Елена ничего не сказала, только попросила перенести подушку в другую комнату, она будет лежать на тахте.
Весь день Евгине почти не отходила от ее постели. Лишь под вечер на несколько минут вышла к соседке. Тетка Сиран только что испекла в тонире хлеб и уговорила Евгине зайти, взять горяченького для больной. Сказала: «Вдруг да захочет».
Оставшись одна, Елена сразу почувствовала себя так, как если бы ее положили в могилу. Присутствие Евгине все время отвлекало ее от мрачных мыслей, а теперь, когда она осталась одна, страх, возникший еще на рассвете и несколько подзабытый днем, опять вернулся, с каждым мгновением усиливаясь, нарастая. Она уже хотела встать, держась за стены, выйти и окликнуть Евгине, но в этот момент услышала шум автомашины, въезжающей во двор на малой скорости. Хлопнула дверца, минуту спустя из-за двери донеслись тихие голоса. Потом дверь отворилась, и у порога раздались тяжелые неторопливые шаги со знакомым металлическим позвякиванием.
— Габриел Арутюнович! — радостно воскликнула Елена. — Это вы?
Звук неторопливых шагов приблизился. Елена услышала шорох бумаги о клеенку на столе, потом ровный голос Балаяна:
— Если мне память не изменяет, я когда-то сказал, что тебе надо работать в угрозыске. Там бы тебе цены не было. Говорил?
— Ага, говорили, — пролепетала Елена, чувствуя, как от этого спокойного голоса ей самой становится спокойно, страх проходит. — Я вас по шагам узнаю!
— Вот-вот, я к тому и говорю. Ну здравствуй, молодая, красивая, очаровательная Еленочка.
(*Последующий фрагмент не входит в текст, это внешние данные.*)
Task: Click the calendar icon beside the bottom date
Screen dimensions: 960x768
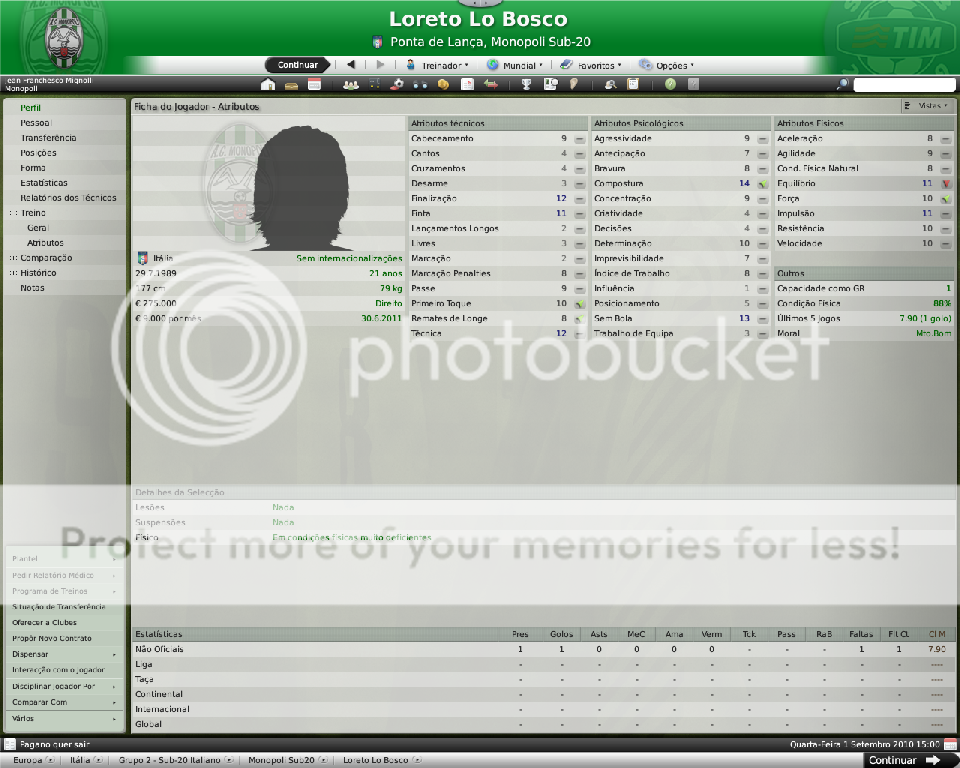Action: tap(950, 744)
— Ах, как хорошо, что вы пришли, Габриел Арутюнович. Я уже хотела за вами послать!
— Знаю, мне твоя хозяйка сказала. Ты, наверное, слышала, как мы с нею за дверью судачили.
— Слов не разобрала, — улыбнулась Елена.
Рядом с ее постелью стукнули об пол ножки стула. Зашуршала плотная бумага на столе, Елена почувствовала нежный аромат мандаринов и тихо засмеялась.
— Вы знаете, Габриел Арутюнович, на чем я сейчас поймала себя, когда вы вошли?
— На чем? — спросил Балаян, снимая оранжево-золотистую кожурку с крупного мандарина.
— Даже сказать стыдно! Вы не разлюбите меня?
— Там посмотрим. Говори.
— Я подумала, что вы для меня принесли что-то вкусненькое и неожиданное. Вы меня избаловали, просто совсем испортили!
Балаян тем временем очистил мандарин, разломал на дольки и, раскладывая их на своей широкой ладони аккуратной многоконечной звездочкой, заявил:
— Чтобы твой язычок был занят более существенным делом, я предлагаю кушать мандарины.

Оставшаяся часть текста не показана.